◆ **ACTION ITEM**: Please give back each entry below unaltered, leaving the pictures out.

◆ **THE RECORDS**:
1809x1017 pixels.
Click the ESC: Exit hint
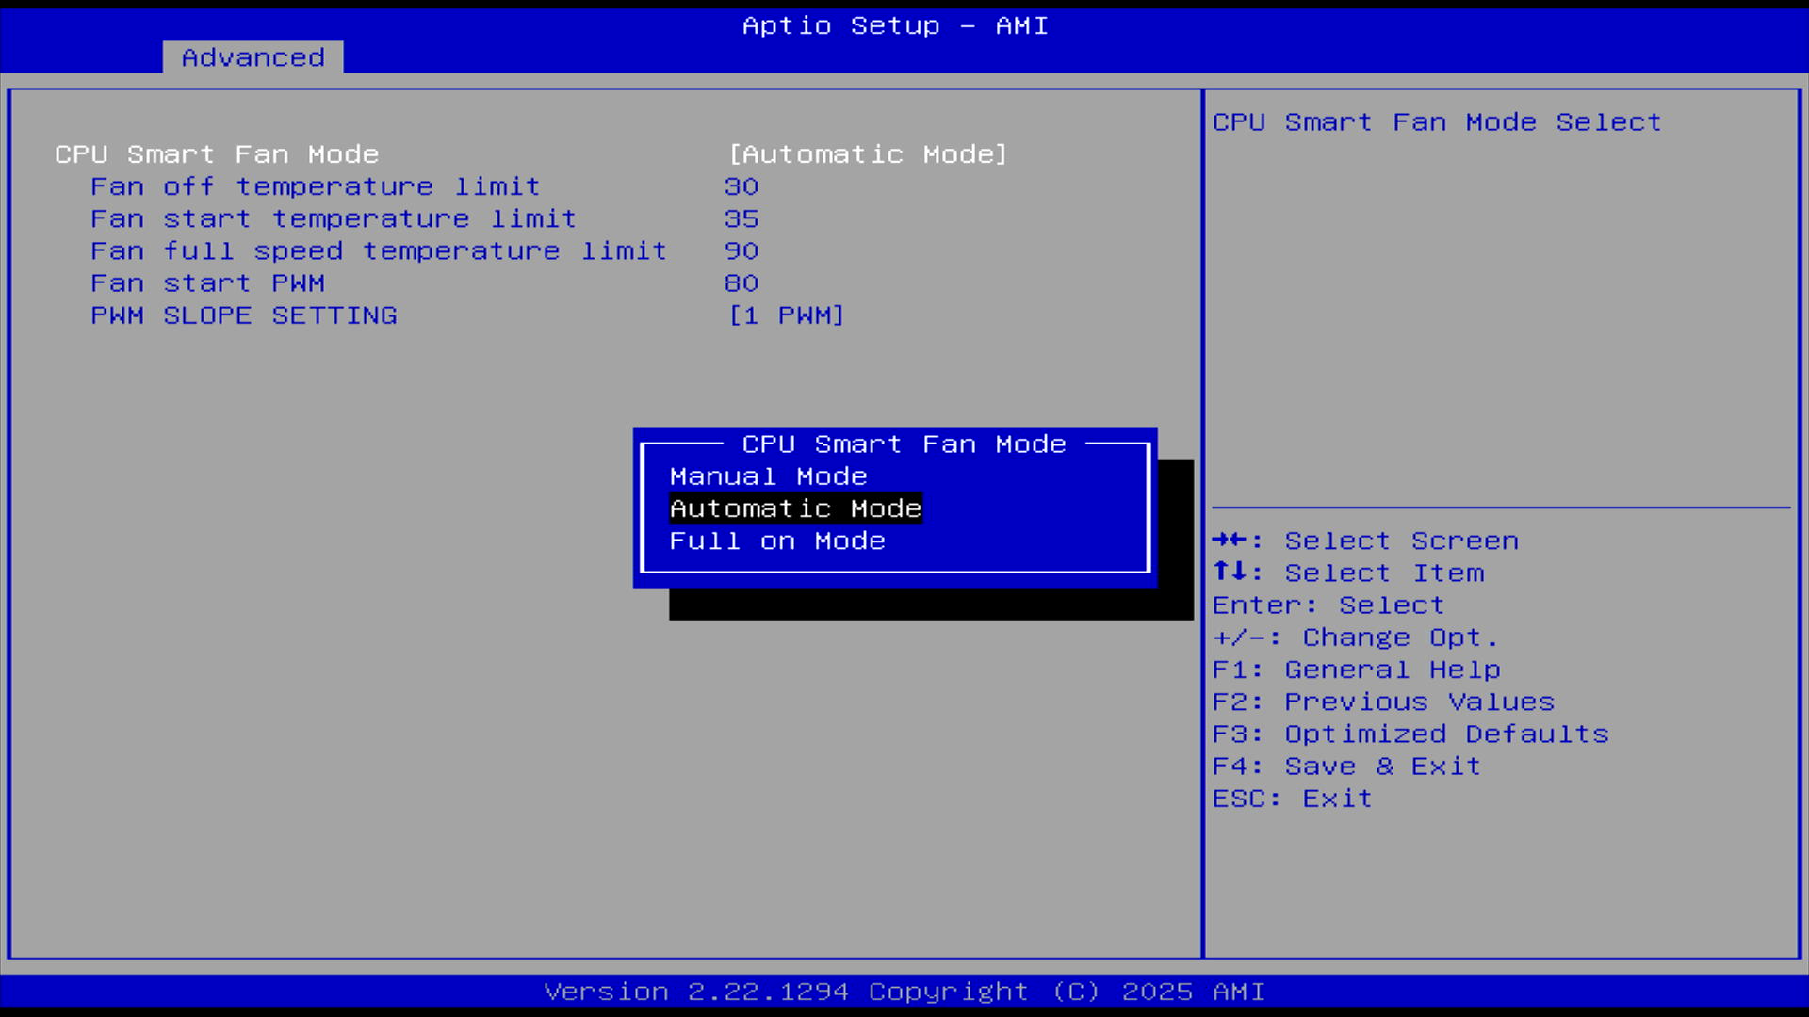coord(1292,799)
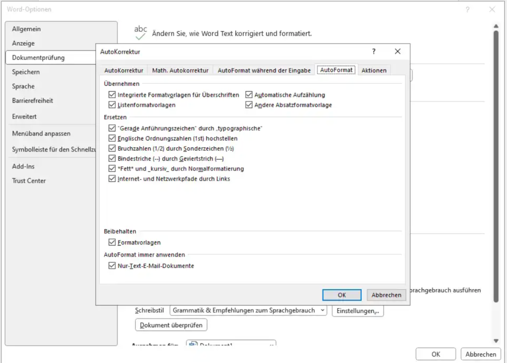This screenshot has height=363, width=507.
Task: Click the Dokument überprüfen button
Action: (170, 325)
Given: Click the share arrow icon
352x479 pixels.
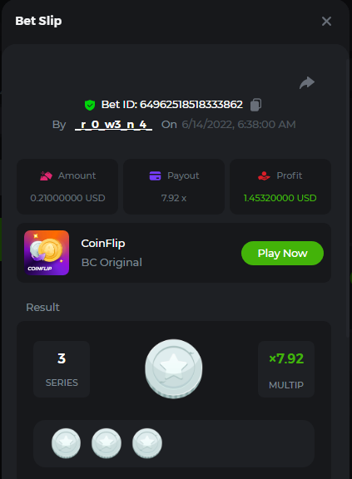Looking at the screenshot, I should tap(307, 82).
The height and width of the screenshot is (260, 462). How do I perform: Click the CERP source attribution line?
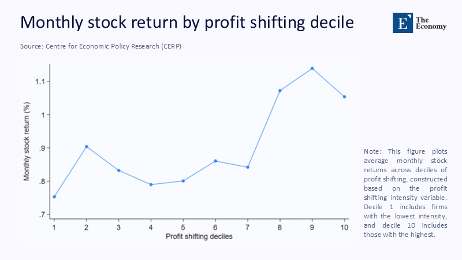pyautogui.click(x=101, y=47)
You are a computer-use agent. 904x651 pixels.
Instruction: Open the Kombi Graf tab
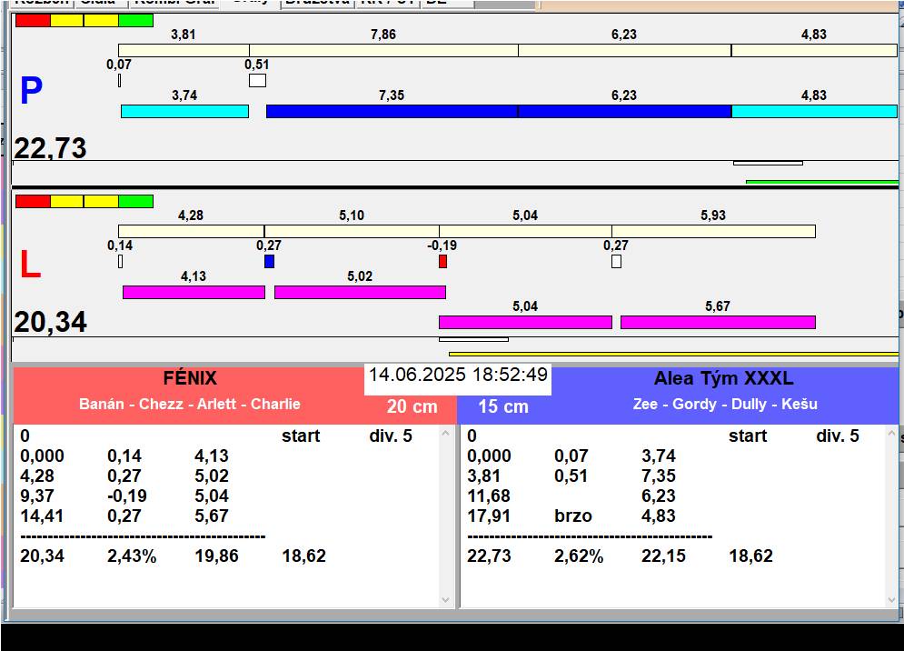[x=174, y=3]
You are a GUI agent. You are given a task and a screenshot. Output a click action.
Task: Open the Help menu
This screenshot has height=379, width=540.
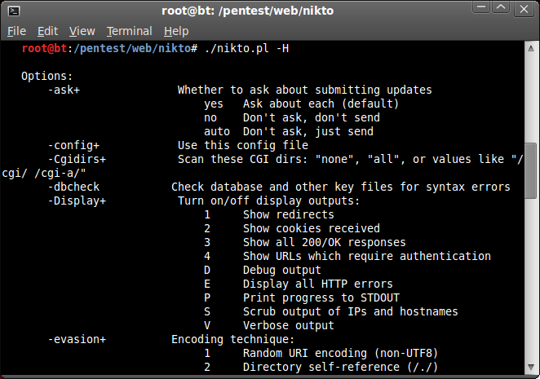click(x=176, y=31)
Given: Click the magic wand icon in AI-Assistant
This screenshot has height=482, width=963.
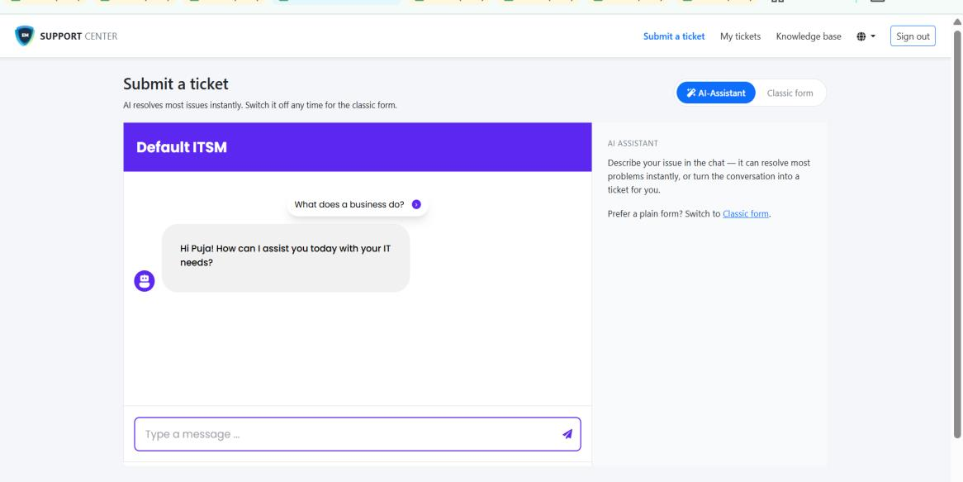Looking at the screenshot, I should point(691,93).
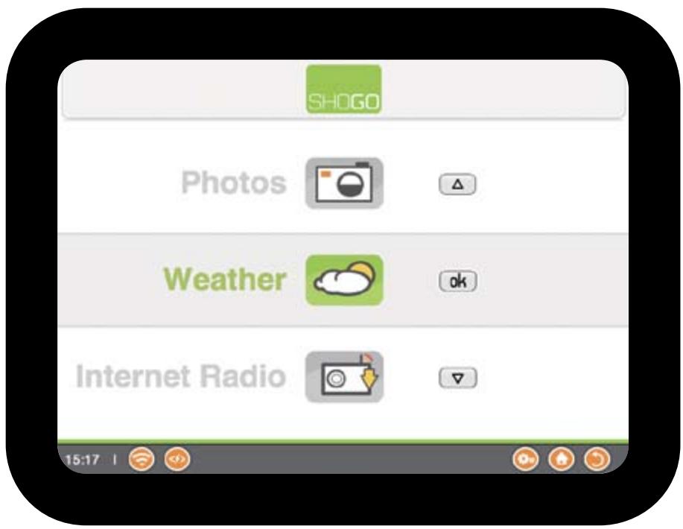Click the SHOGO green logo
Viewport: 683px width, 529px height.
tap(343, 89)
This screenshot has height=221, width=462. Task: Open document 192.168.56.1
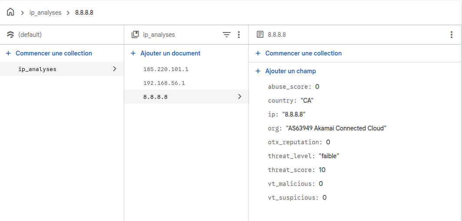(164, 83)
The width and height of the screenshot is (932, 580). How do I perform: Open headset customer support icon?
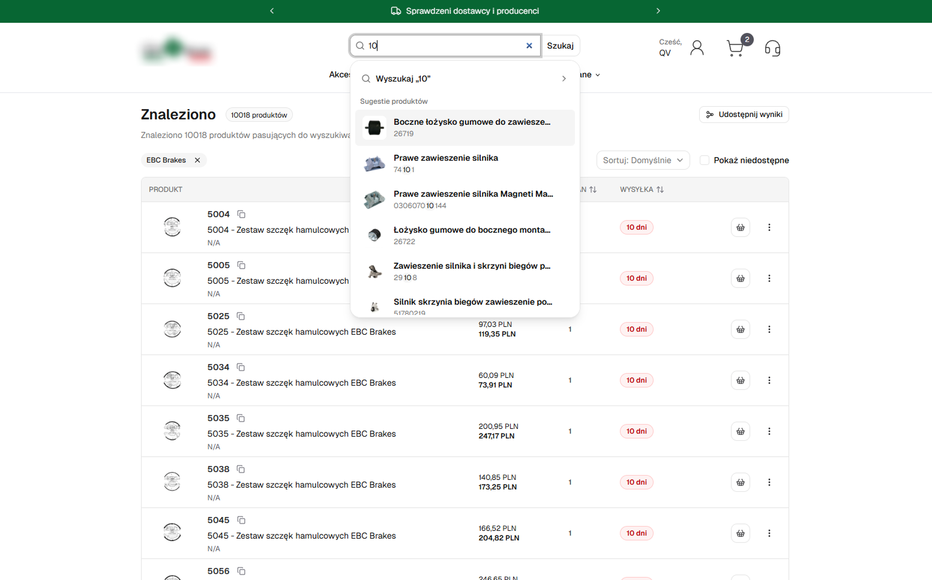point(772,48)
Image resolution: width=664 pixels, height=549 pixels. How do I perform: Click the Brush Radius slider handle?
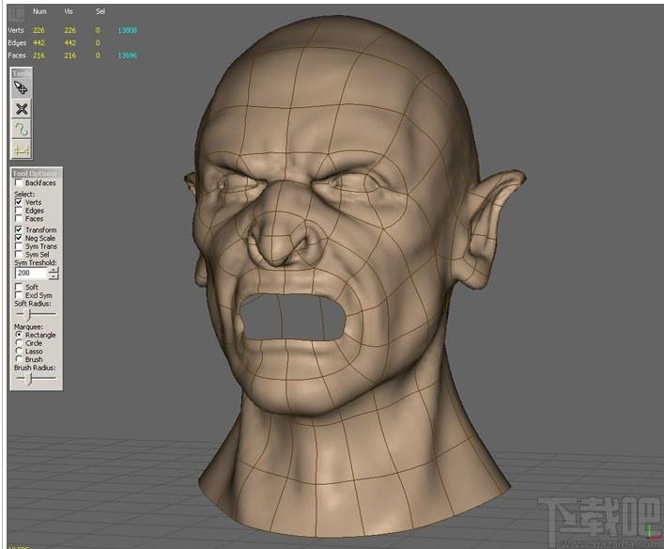pyautogui.click(x=29, y=378)
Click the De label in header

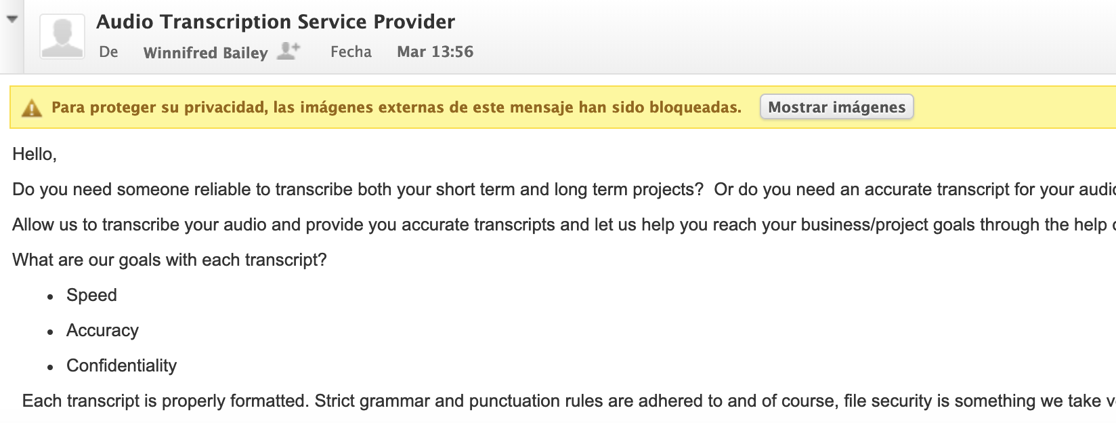108,52
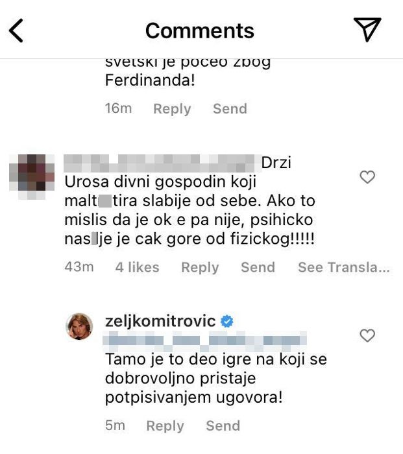403x454 pixels.
Task: Open the pixelated commenter avatar
Action: tap(32, 177)
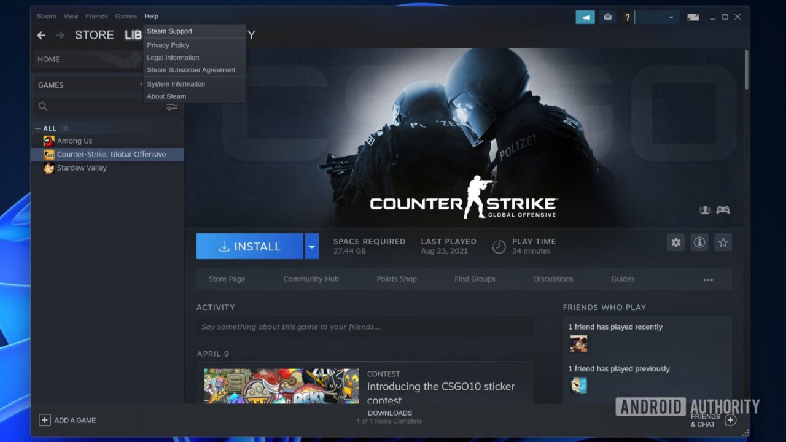The height and width of the screenshot is (442, 786).
Task: Collapse the ALL (3) games list
Action: point(38,128)
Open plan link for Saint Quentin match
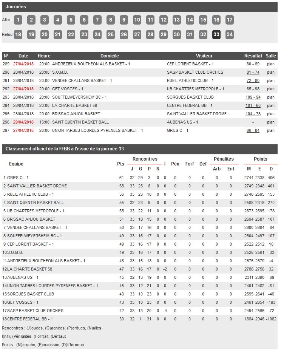This screenshot has height=351, width=281. tap(271, 122)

◆ **OUTPUT OF THE EXERCISE**:
1809x1017 pixels.
Click the ESC: Exit hint
coord(1292,799)
This screenshot has height=363, width=507.
Task: Click the Dokument überprüfen button
Action: (170, 325)
Given: Click the share arrow icon
352x479 pixels.
Looking at the screenshot, I should tap(307, 82).
The height and width of the screenshot is (260, 462). How do I perform: Click the CERP source attribution line?
pyautogui.click(x=101, y=47)
You are a computer-use agent. 904x651 pixels.
Instruction: Open the Kombi Graf tab
[x=174, y=3]
You are a GUI agent. You are given a task and a screenshot. Output a click action.
Task: Open the Help menu
This screenshot has height=379, width=540.
click(x=176, y=31)
Given: Click the magic wand icon in AI-Assistant
This screenshot has height=482, width=963.
Looking at the screenshot, I should point(691,93).
Click the SHOGO green logo
Viewport: 683px width, 529px height.
tap(343, 89)
This screenshot has height=221, width=462. Task: Open document 192.168.56.1
(164, 83)
The width and height of the screenshot is (932, 580). How do I perform: Open headset customer support icon?
point(772,48)
Image resolution: width=664 pixels, height=549 pixels. How do I perform: Click the Brush Radius slider handle?
pyautogui.click(x=29, y=378)
Click the De label in header

108,52
403x454 pixels.
Task: Open the pixelated commenter avatar
Action: tap(32, 177)
The height and width of the screenshot is (442, 786).
Task: Collapse the ALL (3) games list
Action: point(38,128)
Open plan link for Saint Quentin match
This screenshot has height=351, width=281. tap(271, 122)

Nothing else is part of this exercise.